Assuming uniform prior over possible \( W \), \( P(A) = \frac{1}{9} \) (since \( W \) can be 0,...,8). But given we drew 2 white and 2 black, possible \( W \) values are 2,3,4,5,6. So prior over these 5 possibilities is uniform: \( P(W = w) = \frac{1}{5} \) for \( w = 2,3,4,5,6 \).

Step 3: Compute \( P(E|W = w) \):

Given \( W = w \), number of black balls = \( 8 - w \).

\[ P(E|W = w) = \frac{\binom{w}{2} \binom{8-w}{2}}{\binom{8}{4}} \]

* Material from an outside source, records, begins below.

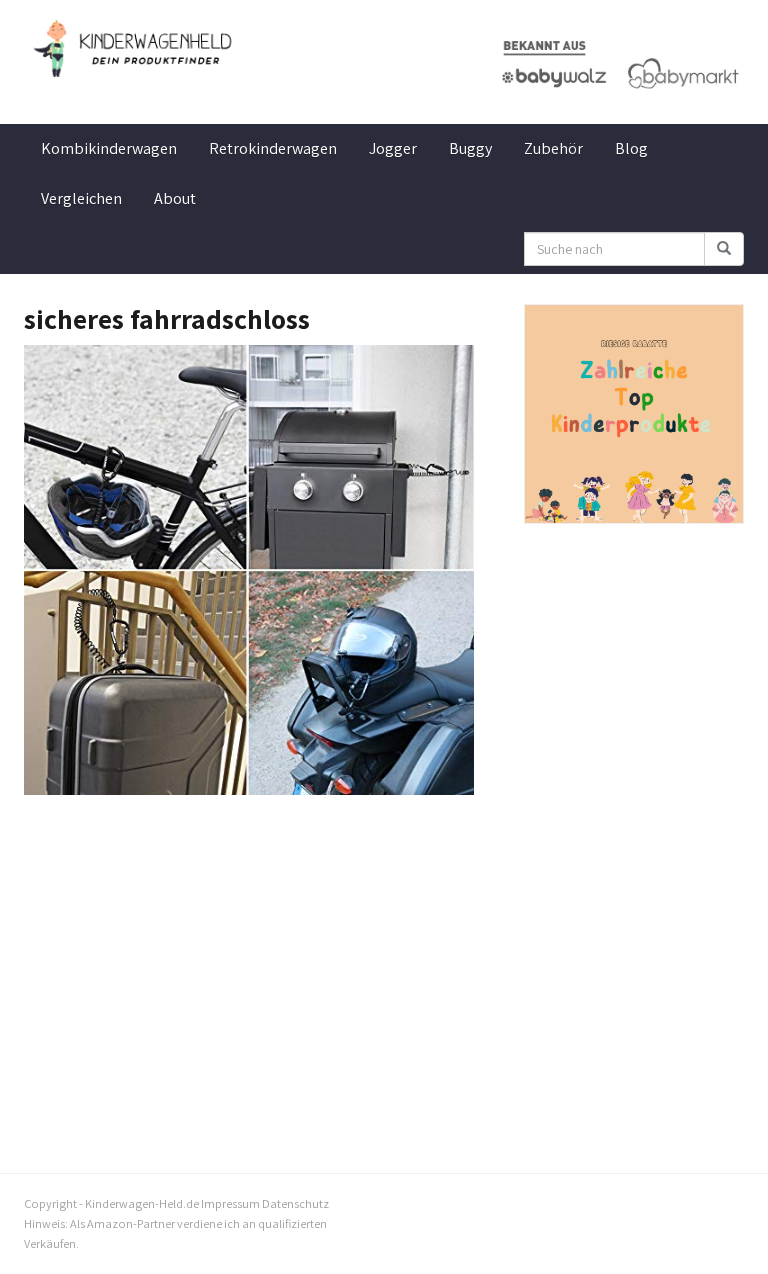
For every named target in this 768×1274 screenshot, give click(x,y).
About (175, 198)
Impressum (230, 1203)
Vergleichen (81, 198)
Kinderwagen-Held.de (142, 1203)
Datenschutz (295, 1203)
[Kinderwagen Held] (134, 48)
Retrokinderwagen (273, 148)
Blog (631, 148)
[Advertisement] (259, 945)
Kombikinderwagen (109, 148)
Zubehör (553, 148)
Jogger (393, 148)
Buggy (470, 148)
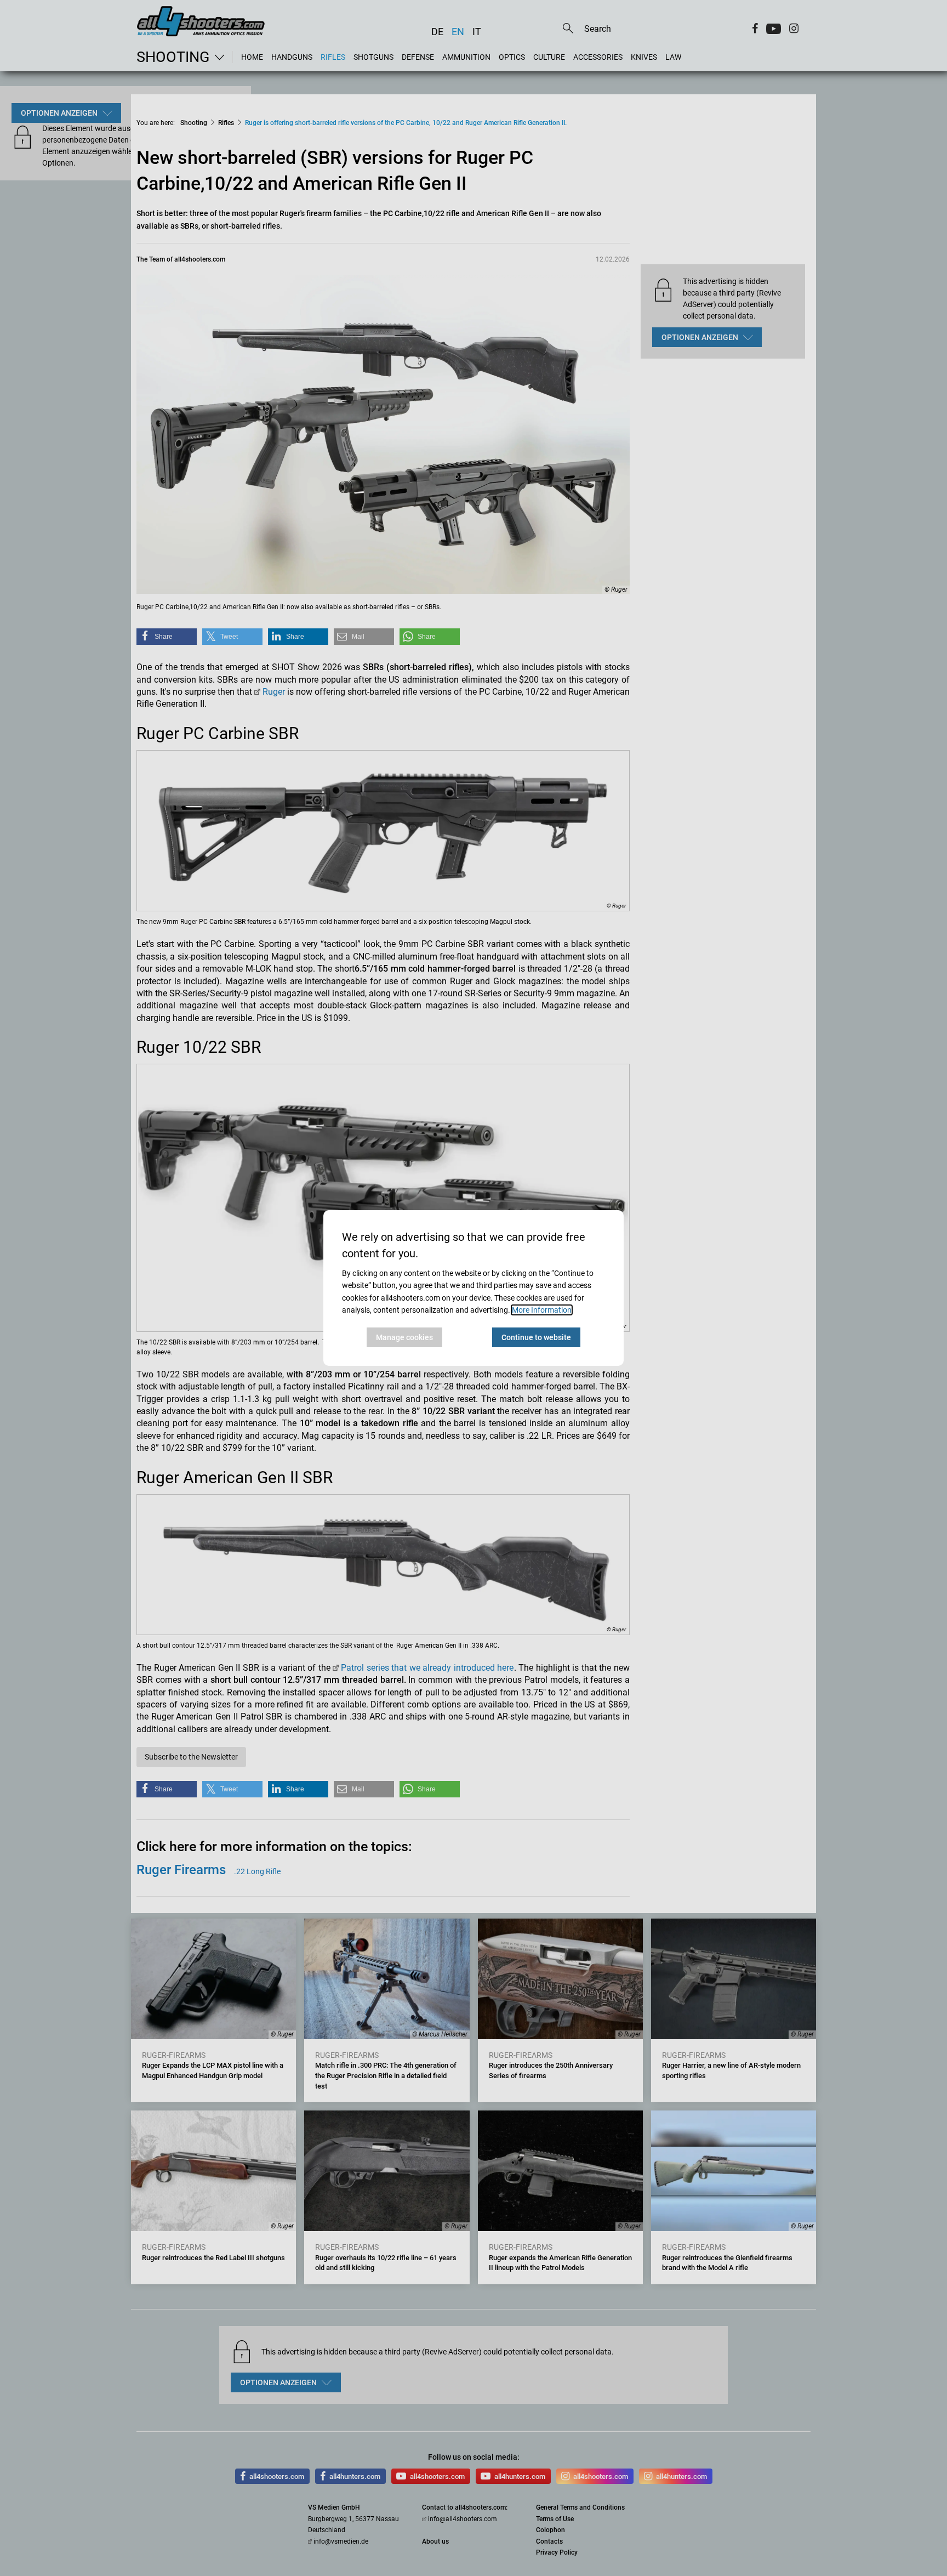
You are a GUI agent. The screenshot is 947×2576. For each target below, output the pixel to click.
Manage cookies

Step 4: Compute \( P(E) \) using law of total probability:

\[ P(E) = \sum_{w=2}^{6} P(E|W=w) \cdot P(W=w) = \frac{1}{5} \cdot \frac{1}{\binom{8}{4}} \sum_{w=2}^{6} \binom{w}{2} \binom{8-w}{2} \]

Calculate the sum:

• \( w=2 \): \( \binom{2}{2} \binom{6}{2} = 1 \times 15 = 15 \)
• \( w=3 \): \( \binom{3}{2} \binom{5}{2} = 3 \times 10 = 30 \)
• \( w=4 \): \( \binom{4}{2} \binom{4}{2} = 6 \times 6 = 36 \)
• \( w=5 \): \( \binom{5}{2} \binom{3}{2} = 10 \times 3 = 30 \)
• \( w=6 \): \( \binom{6}{2} \binom{2}{2} = 15 \times 1 = 15 \)

Sum = \( 15 + 30 + 36 + 30 + 15 = 126 \).

Also, \( \binom{8}{4} = 70 \).

\[ P(E) = \frac{1}{5} \cdot \frac{126}{70} = \frac{126}{350} = \frac{63}{175} = \frac{9}{25} \]

Step 5: Compute \( P(E|A) \):

For \( W = 4 \):

\[ P(E|A) = \frac{\binom{4}{2} \binom{4}{2}}{\binom{8}{4}} = \frac{6 \times 6}{70} = \frac{36}{70} = \frac{18}{35} \]

Step 6: Apply Bayes' theorem:

\[ P(A|E) = \frac{P(E|A) \cdot P(A)}{P(E)} = \frac{\frac{18}{35} \cdot \frac{1}{5}}{\frac{9}{25}} = \frac{18}{35 \cdot 5} \cdot \frac{25}{9} = \frac{18 \cdot 25}{35 \cdot 5 \cdot 9} \]

Simplify:

\[ = \frac{450}{1575} = \frac{450 \div 225}{1575 \div 225} = \frac{2}{7} \]

Therefore, the required probability is \( \frac{2}{7} \).